Les jumeaux Spierig ont réussi à se construire une belle petite identité de réalisateurs indépendants. Ne comptant pour l'instant que quatre films à leur actif, dont un totalement méconnu, ils sont parvenus à marquer une petite fraction d'amateurs de cinéma indépendant de par leurs penchants pour les genres fantastique et science fiction. Predestination, leur dernier en date, ne leur permet tout de même pas de bénéficier de promotions efficaces et suffisamment étendues pour accroître leur notoriété, malgré la présence d'Ethan Hawke pour le rôle titre, ce qui est fort dommage.

Predestination renoue les liens avec le voyage temporel. De par son synopsis, tout spectateur néophyte en ce qui concerne la carrière des frères Spierig, pourrait s'attendre à un ersatz de Looper, il y a d'ailleurs une comparaison entre les deux. Le concept est quasiment le même de toute manière et un visionnage s'avère donc indispensable pour connaître les fins de ce Predestination.

Les premières minutes ravissent. Le spectateur assiste à une succession de flashbacks digne des techniques de Nolan. Un rapprochement avec le cinéaste est d'ailleurs inévitable sur la majeure partie du film, tant par son contenu, son montage que sa bande originale. Cela sent malgré tout le budget modeste mais il est indéniable que tout l'aspect technique en fait un important atout du film. Cependant, Predestination peut en dérouter un bon nombre. En effet, au-delà des premières minutes qui mettent littéralement l'eau à la bouche, le spectateur assiste ensuite à une sorte de récit autobiographique, empli de clichés, pesant lourd sur la courte durée générale du film.

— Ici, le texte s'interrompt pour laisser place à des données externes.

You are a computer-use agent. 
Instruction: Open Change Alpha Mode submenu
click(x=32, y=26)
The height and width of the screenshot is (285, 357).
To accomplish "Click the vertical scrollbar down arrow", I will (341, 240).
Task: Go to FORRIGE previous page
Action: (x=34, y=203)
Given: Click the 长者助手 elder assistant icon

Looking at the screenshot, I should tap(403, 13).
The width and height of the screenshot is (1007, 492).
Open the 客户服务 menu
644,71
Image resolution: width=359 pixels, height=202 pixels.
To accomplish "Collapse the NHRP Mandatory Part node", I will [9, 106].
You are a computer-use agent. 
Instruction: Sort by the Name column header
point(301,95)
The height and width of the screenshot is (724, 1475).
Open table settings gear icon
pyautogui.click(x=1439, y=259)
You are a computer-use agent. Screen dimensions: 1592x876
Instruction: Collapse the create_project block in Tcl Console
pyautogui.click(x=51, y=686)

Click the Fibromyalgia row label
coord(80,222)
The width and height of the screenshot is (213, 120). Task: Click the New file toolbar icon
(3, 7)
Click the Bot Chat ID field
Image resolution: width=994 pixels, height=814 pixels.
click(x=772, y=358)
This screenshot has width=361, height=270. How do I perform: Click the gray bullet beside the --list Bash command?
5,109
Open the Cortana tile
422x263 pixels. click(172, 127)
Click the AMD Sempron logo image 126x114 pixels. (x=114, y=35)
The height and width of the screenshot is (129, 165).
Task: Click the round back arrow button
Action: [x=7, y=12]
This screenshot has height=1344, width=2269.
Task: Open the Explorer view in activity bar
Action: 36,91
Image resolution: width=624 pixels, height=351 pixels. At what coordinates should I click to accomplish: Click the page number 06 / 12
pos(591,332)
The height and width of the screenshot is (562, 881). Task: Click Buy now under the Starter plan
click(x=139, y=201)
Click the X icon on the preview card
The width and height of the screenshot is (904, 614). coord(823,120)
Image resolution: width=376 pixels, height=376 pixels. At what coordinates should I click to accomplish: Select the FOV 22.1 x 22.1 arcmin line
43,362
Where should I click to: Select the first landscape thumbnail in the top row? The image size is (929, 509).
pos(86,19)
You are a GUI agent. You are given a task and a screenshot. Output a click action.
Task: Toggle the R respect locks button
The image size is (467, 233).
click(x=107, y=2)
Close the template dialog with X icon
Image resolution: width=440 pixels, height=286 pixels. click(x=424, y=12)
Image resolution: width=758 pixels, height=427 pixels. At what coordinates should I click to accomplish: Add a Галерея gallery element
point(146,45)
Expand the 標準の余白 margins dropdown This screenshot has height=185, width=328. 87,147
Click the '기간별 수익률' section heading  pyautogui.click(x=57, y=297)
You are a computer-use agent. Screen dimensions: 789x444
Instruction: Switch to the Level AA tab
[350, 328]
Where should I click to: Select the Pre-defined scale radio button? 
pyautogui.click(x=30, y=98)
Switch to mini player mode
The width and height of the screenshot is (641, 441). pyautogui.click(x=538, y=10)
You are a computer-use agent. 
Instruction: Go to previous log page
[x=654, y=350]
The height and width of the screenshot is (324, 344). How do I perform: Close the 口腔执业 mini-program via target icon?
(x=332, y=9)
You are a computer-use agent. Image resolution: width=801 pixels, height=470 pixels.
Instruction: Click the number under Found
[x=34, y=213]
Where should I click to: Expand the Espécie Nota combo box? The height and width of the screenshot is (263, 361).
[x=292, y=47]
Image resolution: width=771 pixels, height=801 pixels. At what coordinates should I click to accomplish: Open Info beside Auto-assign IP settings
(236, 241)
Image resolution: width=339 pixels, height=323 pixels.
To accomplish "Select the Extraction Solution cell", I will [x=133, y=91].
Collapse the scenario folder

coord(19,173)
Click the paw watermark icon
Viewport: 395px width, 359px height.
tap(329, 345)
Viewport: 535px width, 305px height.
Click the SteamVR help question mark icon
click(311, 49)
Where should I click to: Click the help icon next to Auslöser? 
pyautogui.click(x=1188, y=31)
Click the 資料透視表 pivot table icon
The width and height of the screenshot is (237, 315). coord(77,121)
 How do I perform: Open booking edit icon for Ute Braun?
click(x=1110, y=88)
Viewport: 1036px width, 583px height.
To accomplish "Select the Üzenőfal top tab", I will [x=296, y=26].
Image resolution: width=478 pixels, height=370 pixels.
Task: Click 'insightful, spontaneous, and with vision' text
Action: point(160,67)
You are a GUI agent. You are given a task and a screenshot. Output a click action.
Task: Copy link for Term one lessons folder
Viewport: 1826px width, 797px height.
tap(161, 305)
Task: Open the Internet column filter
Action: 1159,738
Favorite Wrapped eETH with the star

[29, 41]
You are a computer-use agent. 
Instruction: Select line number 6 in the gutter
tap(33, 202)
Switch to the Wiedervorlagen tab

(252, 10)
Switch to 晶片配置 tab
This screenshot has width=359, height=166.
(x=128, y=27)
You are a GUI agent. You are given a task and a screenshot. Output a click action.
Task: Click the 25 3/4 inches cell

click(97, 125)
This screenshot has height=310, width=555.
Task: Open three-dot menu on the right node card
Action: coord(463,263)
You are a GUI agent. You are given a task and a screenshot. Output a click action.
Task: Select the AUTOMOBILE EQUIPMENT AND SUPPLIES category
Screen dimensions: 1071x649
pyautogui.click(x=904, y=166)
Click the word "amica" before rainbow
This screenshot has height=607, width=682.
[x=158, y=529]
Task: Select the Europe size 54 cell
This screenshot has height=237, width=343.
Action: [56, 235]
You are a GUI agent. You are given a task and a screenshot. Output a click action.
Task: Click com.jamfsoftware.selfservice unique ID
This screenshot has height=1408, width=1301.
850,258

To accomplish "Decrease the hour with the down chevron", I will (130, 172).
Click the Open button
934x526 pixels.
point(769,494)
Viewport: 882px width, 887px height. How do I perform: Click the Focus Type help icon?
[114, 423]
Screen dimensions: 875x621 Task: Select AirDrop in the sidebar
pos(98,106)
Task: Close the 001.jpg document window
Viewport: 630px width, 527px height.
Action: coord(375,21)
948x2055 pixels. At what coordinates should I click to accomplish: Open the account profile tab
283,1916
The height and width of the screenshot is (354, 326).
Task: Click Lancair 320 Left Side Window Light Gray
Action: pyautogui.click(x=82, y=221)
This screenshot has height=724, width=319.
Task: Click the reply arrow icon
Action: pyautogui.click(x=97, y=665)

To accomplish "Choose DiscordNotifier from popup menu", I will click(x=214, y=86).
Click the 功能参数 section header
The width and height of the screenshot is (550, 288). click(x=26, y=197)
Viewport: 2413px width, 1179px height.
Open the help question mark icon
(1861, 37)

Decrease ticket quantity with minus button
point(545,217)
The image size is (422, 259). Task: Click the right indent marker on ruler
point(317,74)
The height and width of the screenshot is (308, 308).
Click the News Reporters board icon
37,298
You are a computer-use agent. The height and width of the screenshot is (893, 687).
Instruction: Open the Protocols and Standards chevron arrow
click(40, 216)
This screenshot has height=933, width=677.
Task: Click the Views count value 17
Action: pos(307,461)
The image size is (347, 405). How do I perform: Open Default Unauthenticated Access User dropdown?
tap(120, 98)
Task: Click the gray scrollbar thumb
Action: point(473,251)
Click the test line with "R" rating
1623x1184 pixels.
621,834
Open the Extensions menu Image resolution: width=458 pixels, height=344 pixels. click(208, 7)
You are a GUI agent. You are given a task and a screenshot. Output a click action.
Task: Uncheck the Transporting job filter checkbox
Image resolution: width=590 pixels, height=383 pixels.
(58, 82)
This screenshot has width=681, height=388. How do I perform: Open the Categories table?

De plus, la majorité des dialogues a de quoi susciter tout discrédit de la part du spectateur. C'est long, banal et affreusement répétitif.

Arrive la dernière partie, heureusement, bien plus attrayante. L'action prend forme mais le spectateur ne parvient toujours pas à savoir où le film veut en venir. L'intrigue dévoile enfin ses vérités lors des dernières minutes. Un coup de théâtre final qui a de quoi en étonner plus d'un. Tout prend soudain forme, se justifie enfin et donne du sens à tous ces sous-entendus, aussi banals soient-ils. Le ressenti général change et le spectateur se voit prendre un engouement tel que toutes ces minutes subies laborieusement sont prises en compte avec une toute nouvelle considération, un véritable enthousiasme.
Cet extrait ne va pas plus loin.